------ RECORDS SUPPLIED ------

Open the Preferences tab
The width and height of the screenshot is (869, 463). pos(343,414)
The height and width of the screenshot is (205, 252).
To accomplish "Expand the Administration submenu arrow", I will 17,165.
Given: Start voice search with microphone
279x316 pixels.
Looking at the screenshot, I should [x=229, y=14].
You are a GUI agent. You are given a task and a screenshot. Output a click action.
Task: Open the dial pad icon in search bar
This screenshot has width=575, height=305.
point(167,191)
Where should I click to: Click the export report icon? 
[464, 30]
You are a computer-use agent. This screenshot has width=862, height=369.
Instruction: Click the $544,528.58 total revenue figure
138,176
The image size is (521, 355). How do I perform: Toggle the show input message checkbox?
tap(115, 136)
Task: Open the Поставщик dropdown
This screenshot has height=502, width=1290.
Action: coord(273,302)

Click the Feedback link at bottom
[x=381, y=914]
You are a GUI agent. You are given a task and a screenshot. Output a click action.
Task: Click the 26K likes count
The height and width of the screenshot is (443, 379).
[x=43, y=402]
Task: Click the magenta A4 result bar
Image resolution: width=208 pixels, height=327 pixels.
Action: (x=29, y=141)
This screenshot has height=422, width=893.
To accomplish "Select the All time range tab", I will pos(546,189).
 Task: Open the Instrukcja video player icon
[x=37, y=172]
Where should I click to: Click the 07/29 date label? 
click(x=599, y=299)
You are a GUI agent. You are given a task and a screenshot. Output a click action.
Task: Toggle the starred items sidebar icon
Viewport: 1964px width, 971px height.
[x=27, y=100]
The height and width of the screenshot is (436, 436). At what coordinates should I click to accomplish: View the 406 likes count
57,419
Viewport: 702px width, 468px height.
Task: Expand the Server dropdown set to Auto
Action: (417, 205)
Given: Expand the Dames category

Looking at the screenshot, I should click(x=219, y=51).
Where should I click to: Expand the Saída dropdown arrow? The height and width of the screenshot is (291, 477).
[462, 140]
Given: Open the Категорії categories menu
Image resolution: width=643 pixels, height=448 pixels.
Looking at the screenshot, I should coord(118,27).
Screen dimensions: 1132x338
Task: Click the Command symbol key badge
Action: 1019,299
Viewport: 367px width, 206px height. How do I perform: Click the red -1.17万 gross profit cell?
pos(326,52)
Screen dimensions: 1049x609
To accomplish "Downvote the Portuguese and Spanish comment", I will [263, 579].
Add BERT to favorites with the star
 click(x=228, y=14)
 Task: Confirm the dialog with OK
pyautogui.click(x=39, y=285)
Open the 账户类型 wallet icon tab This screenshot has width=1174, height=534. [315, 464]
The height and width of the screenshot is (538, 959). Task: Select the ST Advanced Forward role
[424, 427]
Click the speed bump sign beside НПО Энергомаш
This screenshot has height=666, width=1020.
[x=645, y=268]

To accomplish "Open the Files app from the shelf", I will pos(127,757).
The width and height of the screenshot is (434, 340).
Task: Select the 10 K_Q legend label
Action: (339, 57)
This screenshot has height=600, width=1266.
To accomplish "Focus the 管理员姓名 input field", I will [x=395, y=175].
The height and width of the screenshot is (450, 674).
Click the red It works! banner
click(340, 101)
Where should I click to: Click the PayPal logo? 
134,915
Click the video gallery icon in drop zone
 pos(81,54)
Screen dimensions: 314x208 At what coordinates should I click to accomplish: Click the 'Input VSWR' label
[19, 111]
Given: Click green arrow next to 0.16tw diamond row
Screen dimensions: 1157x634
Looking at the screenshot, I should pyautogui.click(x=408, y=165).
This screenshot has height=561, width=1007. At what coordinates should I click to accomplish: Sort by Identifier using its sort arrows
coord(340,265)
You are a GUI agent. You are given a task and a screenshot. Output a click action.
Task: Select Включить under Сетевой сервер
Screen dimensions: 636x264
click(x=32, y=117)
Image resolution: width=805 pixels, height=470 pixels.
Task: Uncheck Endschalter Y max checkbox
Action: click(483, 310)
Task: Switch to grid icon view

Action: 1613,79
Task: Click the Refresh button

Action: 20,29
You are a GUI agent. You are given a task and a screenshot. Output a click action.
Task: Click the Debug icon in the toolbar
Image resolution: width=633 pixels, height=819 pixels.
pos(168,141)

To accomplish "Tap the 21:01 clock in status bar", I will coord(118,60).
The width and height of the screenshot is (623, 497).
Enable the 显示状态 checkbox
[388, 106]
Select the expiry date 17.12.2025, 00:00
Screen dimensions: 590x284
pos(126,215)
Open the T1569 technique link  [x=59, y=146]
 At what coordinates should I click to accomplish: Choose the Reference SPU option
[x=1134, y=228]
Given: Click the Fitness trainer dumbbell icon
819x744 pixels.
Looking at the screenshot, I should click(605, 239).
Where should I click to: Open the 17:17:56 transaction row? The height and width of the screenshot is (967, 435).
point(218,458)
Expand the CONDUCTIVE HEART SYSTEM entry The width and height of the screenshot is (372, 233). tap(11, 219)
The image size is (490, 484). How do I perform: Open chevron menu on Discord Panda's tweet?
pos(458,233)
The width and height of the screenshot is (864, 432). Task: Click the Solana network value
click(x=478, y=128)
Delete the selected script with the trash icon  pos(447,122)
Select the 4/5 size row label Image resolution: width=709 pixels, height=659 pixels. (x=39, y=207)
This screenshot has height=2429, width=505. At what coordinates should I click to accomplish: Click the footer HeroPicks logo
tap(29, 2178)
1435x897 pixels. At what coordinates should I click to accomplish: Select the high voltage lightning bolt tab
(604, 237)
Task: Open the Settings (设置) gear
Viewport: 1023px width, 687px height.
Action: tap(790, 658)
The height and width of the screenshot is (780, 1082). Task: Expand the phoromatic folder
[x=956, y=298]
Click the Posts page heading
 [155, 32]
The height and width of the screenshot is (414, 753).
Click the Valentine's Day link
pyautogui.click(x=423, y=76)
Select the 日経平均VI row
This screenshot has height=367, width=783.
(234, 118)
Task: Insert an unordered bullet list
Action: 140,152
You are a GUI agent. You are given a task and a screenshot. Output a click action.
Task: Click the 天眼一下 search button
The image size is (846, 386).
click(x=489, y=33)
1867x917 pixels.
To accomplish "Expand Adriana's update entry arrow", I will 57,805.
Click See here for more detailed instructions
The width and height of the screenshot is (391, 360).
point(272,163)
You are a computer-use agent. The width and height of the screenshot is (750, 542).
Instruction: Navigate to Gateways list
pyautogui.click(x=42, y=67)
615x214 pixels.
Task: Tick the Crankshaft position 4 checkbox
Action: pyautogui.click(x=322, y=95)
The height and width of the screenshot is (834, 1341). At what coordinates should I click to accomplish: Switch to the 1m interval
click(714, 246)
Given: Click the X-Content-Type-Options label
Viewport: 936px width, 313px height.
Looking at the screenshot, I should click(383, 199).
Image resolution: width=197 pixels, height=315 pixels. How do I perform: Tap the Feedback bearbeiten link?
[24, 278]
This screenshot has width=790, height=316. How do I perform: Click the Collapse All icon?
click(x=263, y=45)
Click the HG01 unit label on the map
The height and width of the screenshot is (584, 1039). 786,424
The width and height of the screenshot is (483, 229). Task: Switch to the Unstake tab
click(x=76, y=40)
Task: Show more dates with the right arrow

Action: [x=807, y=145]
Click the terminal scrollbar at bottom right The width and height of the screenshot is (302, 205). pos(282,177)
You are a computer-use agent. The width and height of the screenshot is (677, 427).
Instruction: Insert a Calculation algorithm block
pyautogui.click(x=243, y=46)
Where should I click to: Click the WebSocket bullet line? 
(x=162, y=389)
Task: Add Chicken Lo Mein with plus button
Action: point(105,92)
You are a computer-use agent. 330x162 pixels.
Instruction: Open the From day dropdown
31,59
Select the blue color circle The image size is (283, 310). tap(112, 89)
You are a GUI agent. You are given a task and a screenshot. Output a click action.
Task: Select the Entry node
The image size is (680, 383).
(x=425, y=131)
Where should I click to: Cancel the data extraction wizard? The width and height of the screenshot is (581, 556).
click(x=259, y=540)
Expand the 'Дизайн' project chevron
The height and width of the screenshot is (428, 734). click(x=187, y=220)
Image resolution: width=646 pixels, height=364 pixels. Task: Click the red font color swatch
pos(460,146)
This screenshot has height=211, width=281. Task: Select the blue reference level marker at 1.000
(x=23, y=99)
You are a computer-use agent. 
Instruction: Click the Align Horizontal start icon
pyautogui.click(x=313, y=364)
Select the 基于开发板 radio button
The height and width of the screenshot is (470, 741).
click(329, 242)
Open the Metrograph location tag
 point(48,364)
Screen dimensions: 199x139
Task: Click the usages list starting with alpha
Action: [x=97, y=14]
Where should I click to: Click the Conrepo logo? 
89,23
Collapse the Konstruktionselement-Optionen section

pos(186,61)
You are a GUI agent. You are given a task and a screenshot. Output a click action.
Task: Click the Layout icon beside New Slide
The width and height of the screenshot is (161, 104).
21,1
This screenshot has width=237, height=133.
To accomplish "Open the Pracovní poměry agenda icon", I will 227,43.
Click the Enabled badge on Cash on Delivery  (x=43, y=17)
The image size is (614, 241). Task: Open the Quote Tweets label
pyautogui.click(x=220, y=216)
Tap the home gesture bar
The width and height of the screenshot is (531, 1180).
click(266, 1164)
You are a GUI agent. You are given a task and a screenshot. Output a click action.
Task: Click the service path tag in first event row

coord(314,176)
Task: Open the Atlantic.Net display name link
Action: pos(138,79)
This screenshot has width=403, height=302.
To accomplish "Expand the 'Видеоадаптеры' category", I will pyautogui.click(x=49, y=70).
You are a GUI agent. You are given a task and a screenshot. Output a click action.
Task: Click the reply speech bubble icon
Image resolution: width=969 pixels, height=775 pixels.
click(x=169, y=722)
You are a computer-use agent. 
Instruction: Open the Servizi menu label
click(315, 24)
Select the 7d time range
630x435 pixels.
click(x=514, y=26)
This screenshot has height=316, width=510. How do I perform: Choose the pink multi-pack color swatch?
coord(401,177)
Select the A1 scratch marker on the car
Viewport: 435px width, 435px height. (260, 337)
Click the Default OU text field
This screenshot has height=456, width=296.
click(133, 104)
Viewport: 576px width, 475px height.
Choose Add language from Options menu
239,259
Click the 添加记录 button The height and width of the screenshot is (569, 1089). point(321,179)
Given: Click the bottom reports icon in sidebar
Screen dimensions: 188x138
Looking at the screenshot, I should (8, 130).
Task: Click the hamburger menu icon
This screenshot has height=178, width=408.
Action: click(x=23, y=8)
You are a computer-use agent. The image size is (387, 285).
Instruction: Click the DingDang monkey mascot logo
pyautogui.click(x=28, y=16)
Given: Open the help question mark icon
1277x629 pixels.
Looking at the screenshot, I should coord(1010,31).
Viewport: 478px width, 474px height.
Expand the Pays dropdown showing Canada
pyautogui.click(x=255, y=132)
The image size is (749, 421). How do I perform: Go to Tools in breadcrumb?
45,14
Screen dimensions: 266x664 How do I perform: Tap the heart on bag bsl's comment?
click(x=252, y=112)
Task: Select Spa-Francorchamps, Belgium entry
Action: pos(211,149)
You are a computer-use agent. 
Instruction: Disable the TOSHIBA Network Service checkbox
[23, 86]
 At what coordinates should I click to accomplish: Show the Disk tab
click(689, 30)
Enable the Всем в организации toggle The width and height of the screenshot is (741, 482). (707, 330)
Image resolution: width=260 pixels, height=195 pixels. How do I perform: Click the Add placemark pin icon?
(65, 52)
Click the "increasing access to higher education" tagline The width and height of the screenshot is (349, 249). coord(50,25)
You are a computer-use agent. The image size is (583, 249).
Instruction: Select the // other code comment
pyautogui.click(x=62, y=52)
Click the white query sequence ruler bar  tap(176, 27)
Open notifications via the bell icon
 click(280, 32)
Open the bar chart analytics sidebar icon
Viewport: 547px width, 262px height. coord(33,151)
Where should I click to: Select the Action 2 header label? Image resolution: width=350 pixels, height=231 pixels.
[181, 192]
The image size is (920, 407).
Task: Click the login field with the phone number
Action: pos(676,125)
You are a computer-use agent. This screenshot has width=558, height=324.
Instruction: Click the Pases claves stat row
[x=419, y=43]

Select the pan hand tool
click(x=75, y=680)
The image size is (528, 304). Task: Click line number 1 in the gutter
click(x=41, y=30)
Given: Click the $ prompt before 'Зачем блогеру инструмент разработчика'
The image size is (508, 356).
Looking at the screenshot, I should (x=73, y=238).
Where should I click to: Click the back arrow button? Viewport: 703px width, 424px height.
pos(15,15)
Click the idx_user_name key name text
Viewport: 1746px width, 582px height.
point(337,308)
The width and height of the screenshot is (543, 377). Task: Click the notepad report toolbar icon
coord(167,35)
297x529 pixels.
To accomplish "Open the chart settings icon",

------

### [ABOUT THIS TASK]
What the task asks for is a word-for-word repeat of the lines above, from the first through the one containing "Given: Start voice search with microphone".

### [ANSWER AREA]
Open the Preferences tab
The width and height of the screenshot is (869, 463). pos(343,414)
The height and width of the screenshot is (205, 252).
To accomplish "Expand the Administration submenu arrow", I will 17,165.
Given: Start voice search with microphone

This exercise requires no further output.